Abstract
Background and objectives:
Chronic rhinosinusitis (CRS) is a heterogeneous inflammatory disease, classified into eosinophilic and non-eosinophilic subtypes. Although CD4+ tissue-resident memory T (TRM) cells play diverse roles in tissue homeostasis, their phenotypic and functional characteristics in the nasal tissue of patients with eosinophilic CRS (ECRS) remain poorly defined.
Methods:
Nasal polyp tissue and/or peripheral blood (PB) samples were obtained from patients with ECRS undergoing endoscopic sinus surgery. The phenotypes and functions of nasal CD69+ CD4+ T cells were analyzed using flow cytometry.
Results:
The frequency of CD69+ CD103- cells among nasal CD4+ T cells was significantly higher in patients with ECRS compared to controls. Analysis of paired PB and nasal tissue samples from ECRS patients revealed that CD69+ CD103- CD4+ T cells were almost exclusively present in nasal tissues and exhibited tissue-resident phenotypes, marked by high expression of CD49a and CXCR6. In ECRS, these nasal CD69+ CD103- CD4+ T cells expressed high levels of T helper 2 (Th2) cell markers, including CRTH2 and GATA3. Consistently, these T cells demonstrated a robust capacity to produce IL-4 and IL-5. These findings were corroborated by analyses of publicly available single-cell RNA sequencing datasets.

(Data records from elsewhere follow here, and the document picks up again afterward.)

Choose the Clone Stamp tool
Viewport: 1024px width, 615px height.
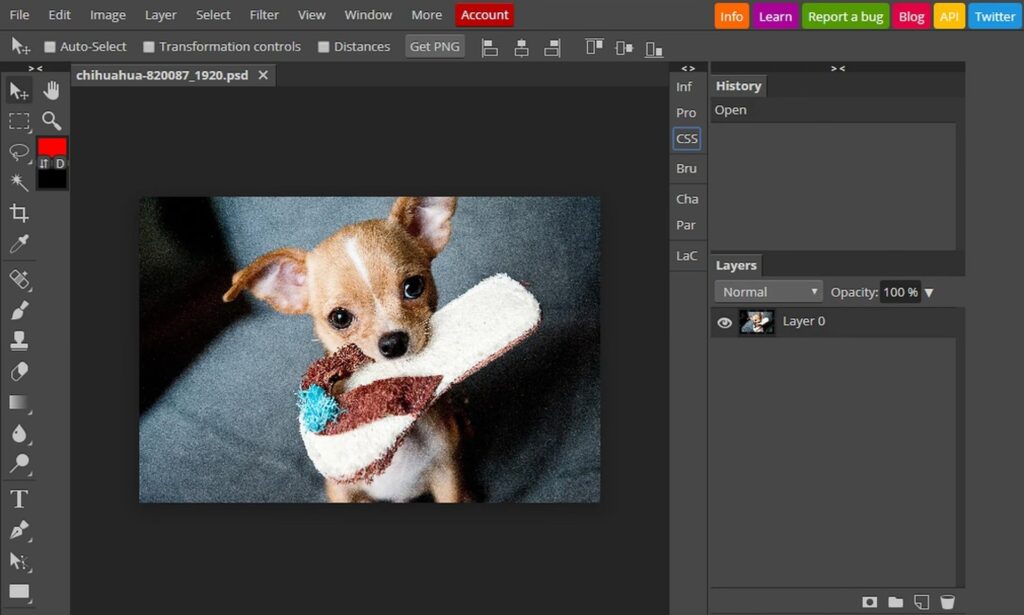[x=19, y=341]
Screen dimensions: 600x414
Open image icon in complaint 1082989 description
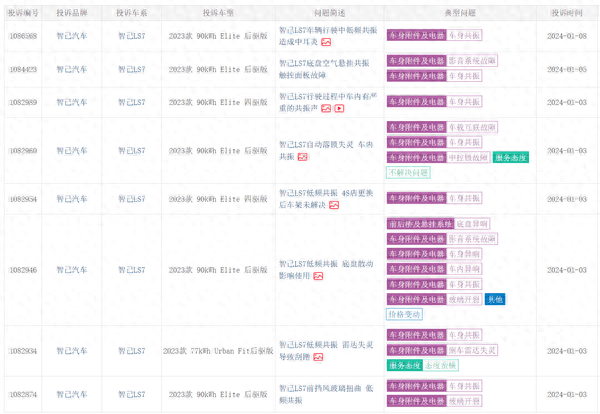(x=326, y=108)

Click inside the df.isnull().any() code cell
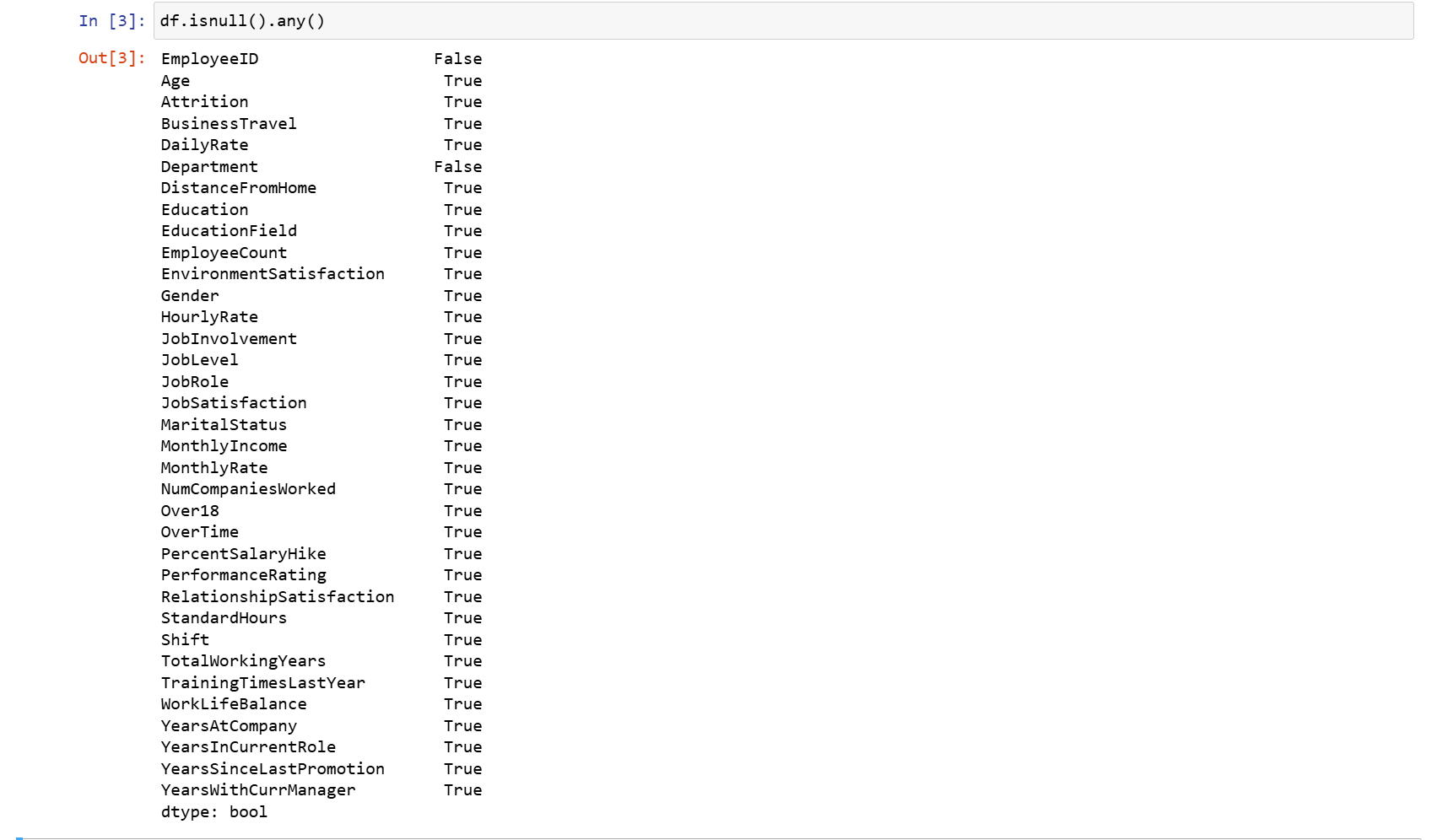click(x=759, y=21)
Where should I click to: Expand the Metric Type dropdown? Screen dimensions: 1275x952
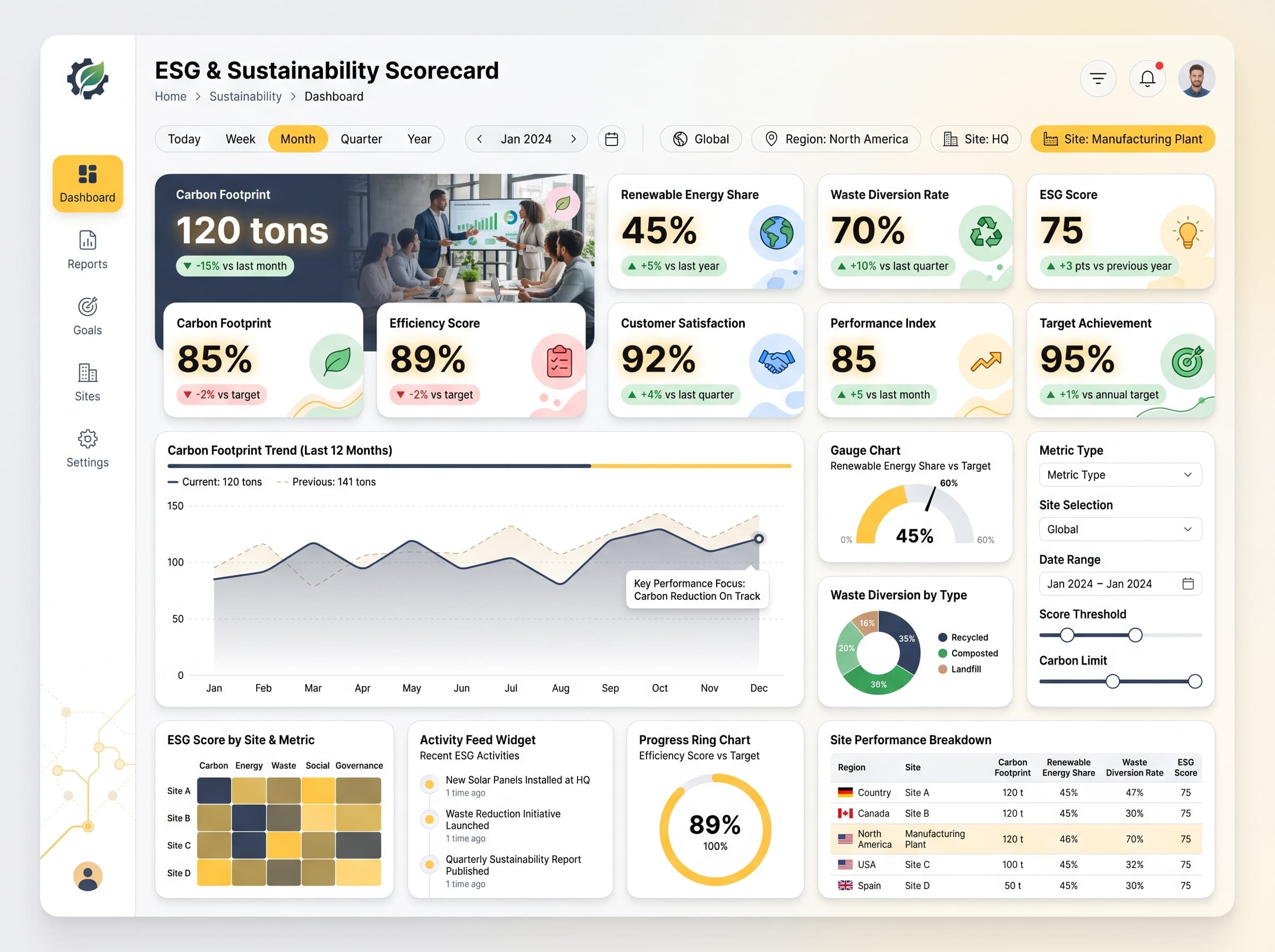pyautogui.click(x=1120, y=475)
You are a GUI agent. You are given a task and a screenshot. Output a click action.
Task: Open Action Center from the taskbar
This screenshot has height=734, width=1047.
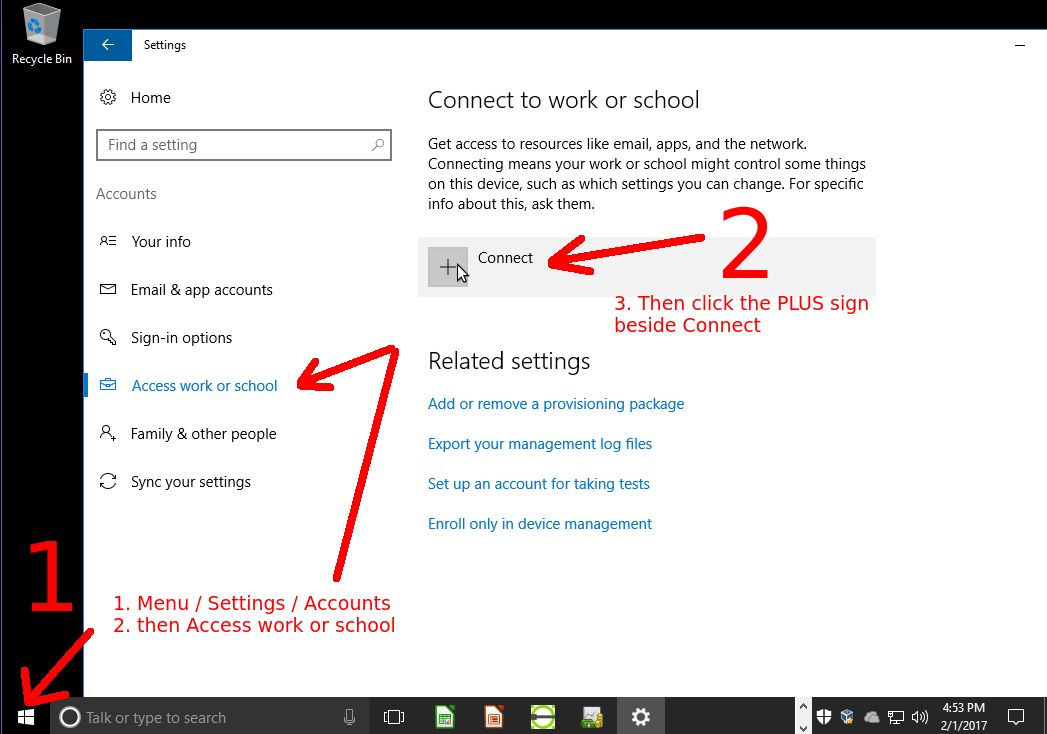click(1016, 716)
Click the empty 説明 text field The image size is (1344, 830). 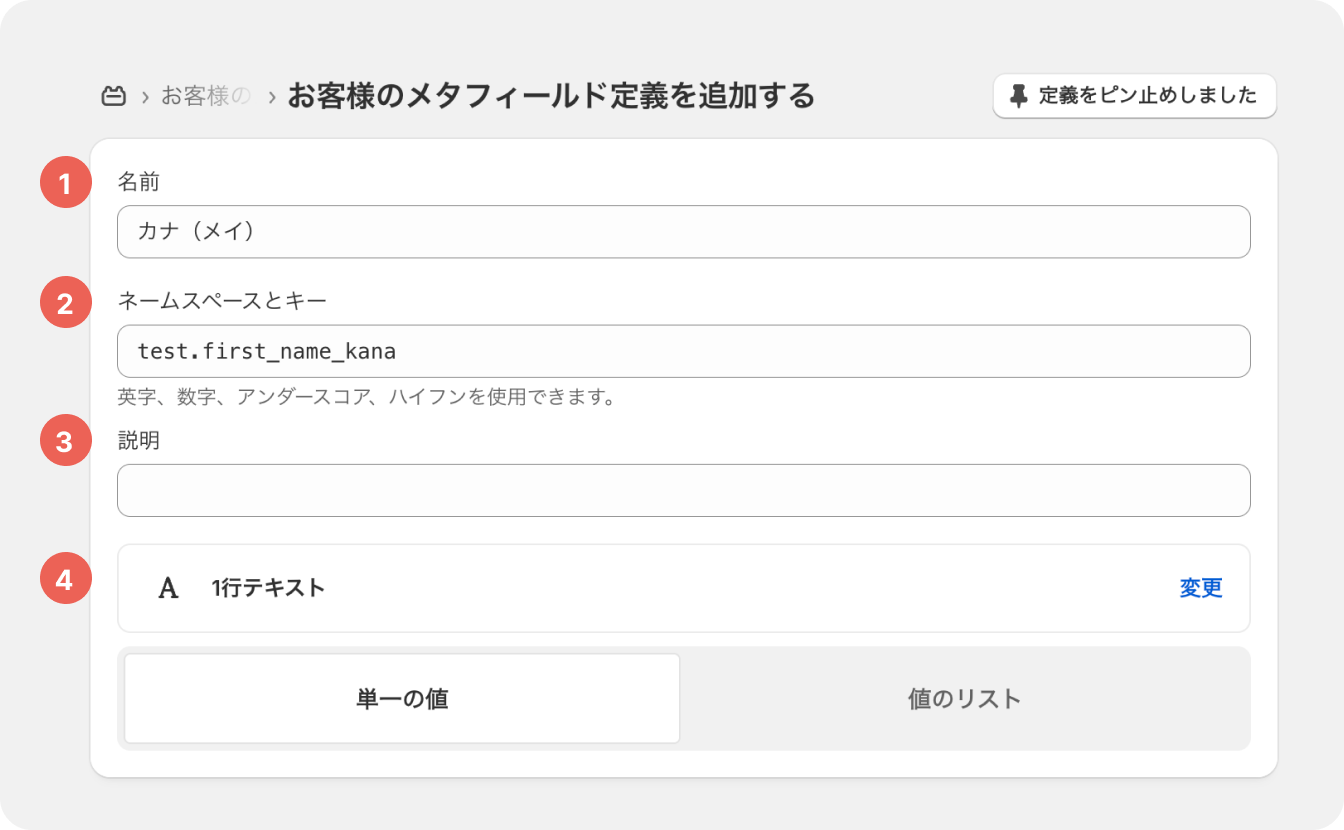pos(683,490)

Furthermore, the frequency of nasal CD69+ CD103- CD4+ T cells was significantly associated with higher Lund-Mackay CT scores and reduced olfactory function in patients with ECRS.
Conclusion:
The current investigation demonstrates that nasal CD69+ CD103- CD4+ TRM cells include a high frequency of Th2 cells and are associated with severe disease.